Biogas Featured Articles
Benefits from Small Scale Bioenergy Initiatives
A new report from the Foreign Agricultural Organisation of the UN shows that local and productive energy end uses can help to enhance the livelihoods of those in developing countries by boosting their natural, financial, human, social and physical resources in a sustainable way.
The report looks at case studies in India, Kenya, Sri Lanka and Tanzania and focussed on developing and improved understanding of the link between peoples' livelihoods and small scale energy initiatives.
* "There is no discernible link between the initiatives and food production, prices or security." |
|
FAO Small-Scale Bioenergy Initiatives Report.
|
The report concludes that alternative natural resources can be harvested and used more efficiently at sustainable levels replacing fossil fuels. As far as biofuels are concerned, intercropping and use of marginal land for hardy crops and trees appears to create new natural and financial capital with cycles of growth and use of by-products as fertiliser contributing to new growth and soil fertility.
It shows that small-scale bioenergy initiatives are incorporating technologies, knowledge and practices offering high levels of natural resource efficiency.
The benefits that come from the use of the improved energy within the local communities are key in delivering livelihoods benefits through improved energy services in households, communal spaces, public buildings, services and enterprises, the FAO report says.
Benefits to the Community
It describes the benefits that are derived from small scale initiatives as "virtuous circles" where the energy is obtained for the community, without money flowing out for fossil fuels.
Fossil fuel prices had been a driving factor for most developing countries, but the use of the new renewable energy initiatives had changed the focus of the people and the authorities.
"For example a removal of subsidy on kerosene in Ethiopia drove an increase in unimproved fuel wood use in the country," the report says.
"This dominance is not a new situation and in many countries significant biofuels developments have taken place over the last 30 years or so since the first oil crisis.
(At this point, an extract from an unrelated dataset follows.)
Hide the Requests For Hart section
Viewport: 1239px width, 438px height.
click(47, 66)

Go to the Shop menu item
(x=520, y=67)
In general these have fallen by the wayside as fossil fuel prices dropped, with the notable exception being Brazil which persevered in bioethanol development with government support."
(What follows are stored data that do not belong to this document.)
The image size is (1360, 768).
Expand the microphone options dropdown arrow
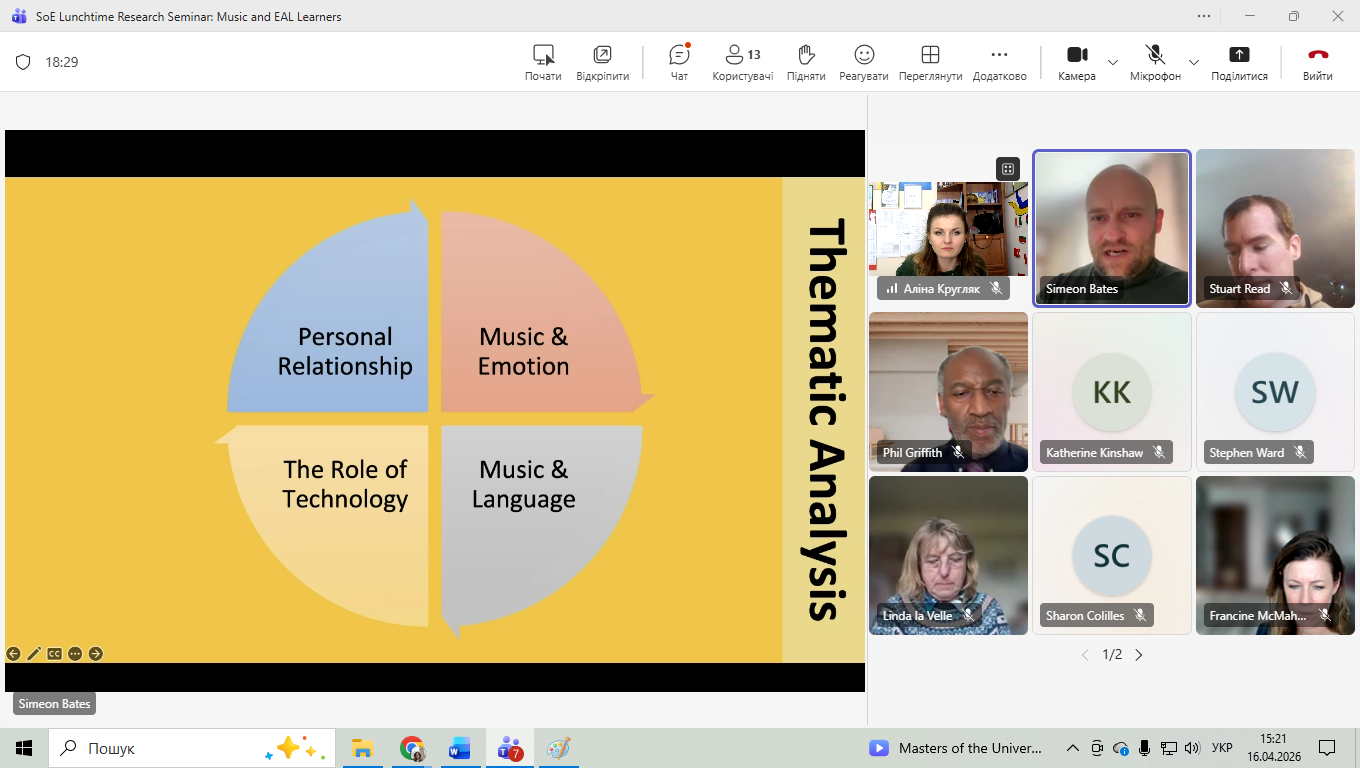[1193, 62]
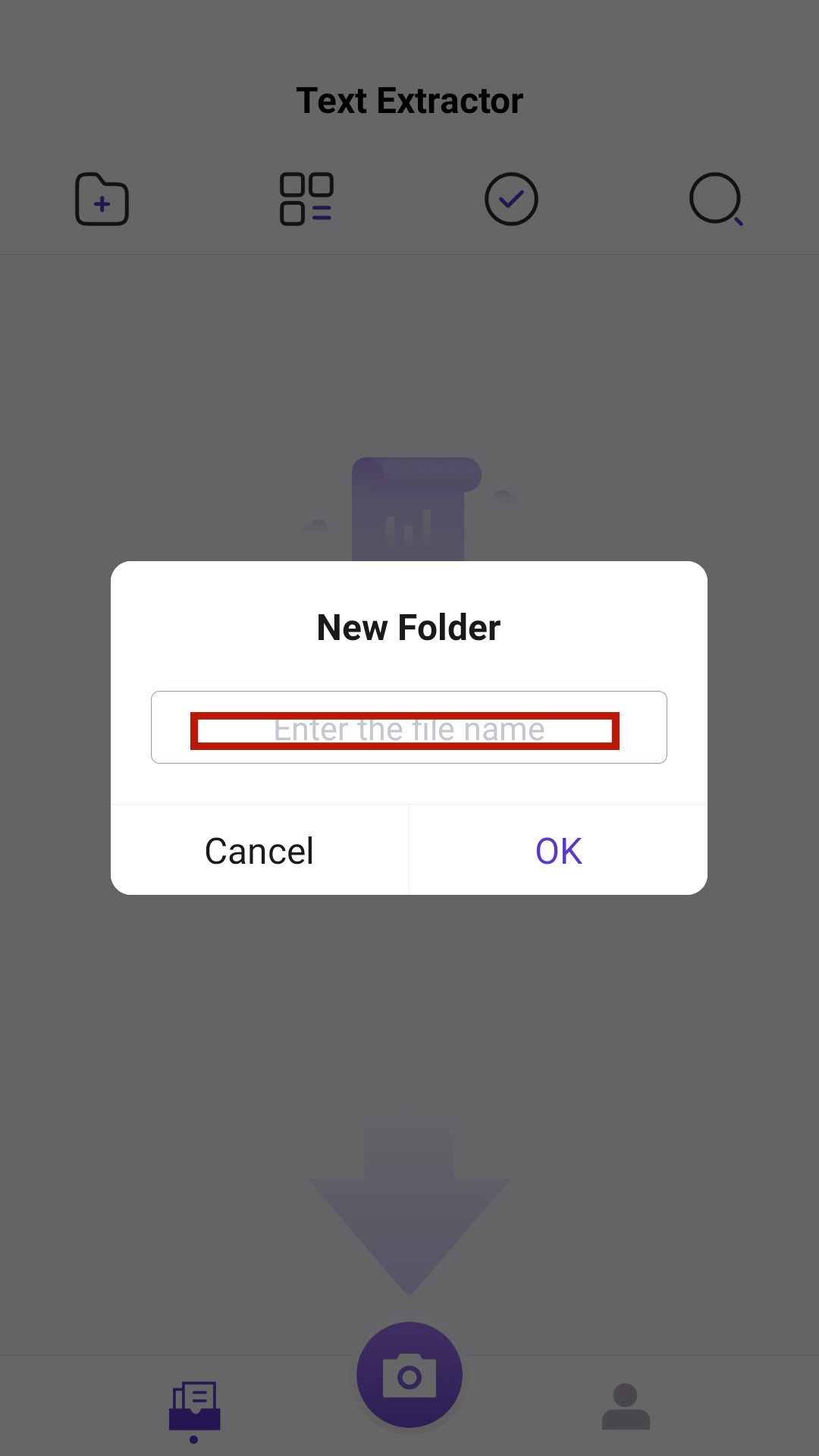This screenshot has width=819, height=1456.
Task: Launch the purple camera capture button
Action: click(x=410, y=1375)
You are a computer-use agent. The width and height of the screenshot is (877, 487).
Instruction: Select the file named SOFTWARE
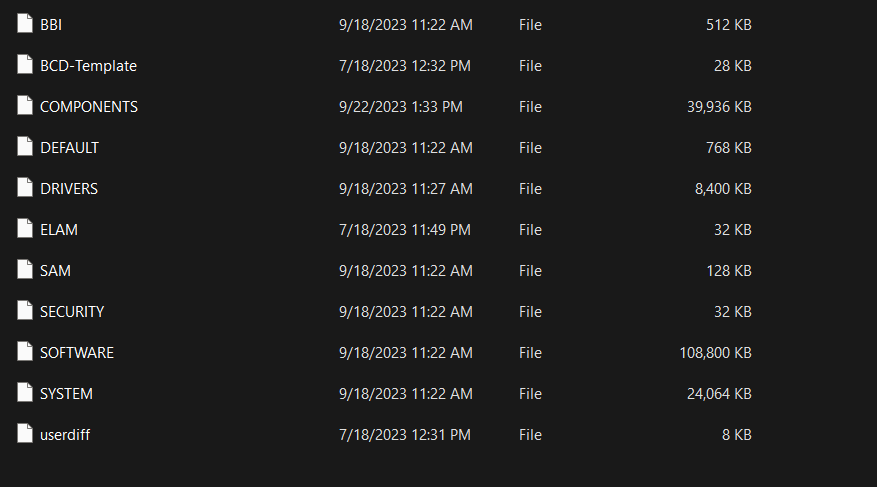point(77,353)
The report adds: "In some of the Small Scale projects covered in this study, a primarily economic argument is made for Bioenergy production based on the high fossil energy price. In all, however, evidence is presented about wider benefits of local production and consumption of a resource derived from the sun, earth and water."
The FAO, who wrote the studies together with the PISCES Energy Research Consortium, says that the role of governments and authorities in supporting, facilitating and enabling the planning and regulation of these schemes is of paramount importance.
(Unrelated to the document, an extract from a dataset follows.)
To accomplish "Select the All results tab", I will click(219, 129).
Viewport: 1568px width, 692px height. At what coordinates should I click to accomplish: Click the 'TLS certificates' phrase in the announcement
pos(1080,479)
Where, in the past governments have been controlled by the prices of fossil fuels in their decisions, the report shows that they can have a significant bearing on the communities by opting for the bioenergy solution.
While there is a need for stability in areas such as pricing, there is also a need for flexibility and diversity to reduce the risk.
Collaborative Efforts
The FAO also shows that collaboration between two types of organisations driving the projects from the start, such as Public/private sector operators, NGO/Private or University/Co-op helps to give them initial stability.
The FAO adds: "It is notable in cases where initiatives develop market chains with greater numbers of processes, linkages and by-products, each responding to a demand then they are increasing the resource efficiency of the whole system, and at the same time spreading livelihoods benefits more widely within rural communities."
The report found that there was no real clash between growing the crops for fuels and crops for food.
"In all Bioresources and Bioresidues cases there is no discernible link between the initiatives and food production, prices or security. If a linkage is detectable it is to reduce the costs of cooking by providing lower cost cooking fuels and time-saving to households or increased revenues to restaurants through reuse of oil wastes," it says.
Food v Fuel
In all the jatropha cases a non-food crop was being used to produce the biofuel and all initiatives were promoting one or all of a series of measures to decouple this activity from food production.
In the cases of ethanol production from sugarcane in the Ethiopia Stoves and Brazil Microdistilleries cases, the initiatives put an emphasis on the use of molasses, the waste residues from sugar processing as a main feedstock for ethanol production.
The report concludes that in all the cases a significant point is made about the potential of Small-Scale Bioenergy initiatives to bring additional opportunities to rural areas, and to reinforce the viability of communities and reduce pressures towards forced urbanisation of the community members to find work.
"Creating viable choices for these individuals to stay in rural areas through a combination of improved revenue opportunities and living conditions within villages is an important contributor to rural development and the cases examined in this study offer optimism that appropriately implemented Small-Scale Bioenergy Initiatives can contribute to this outcome," the study says.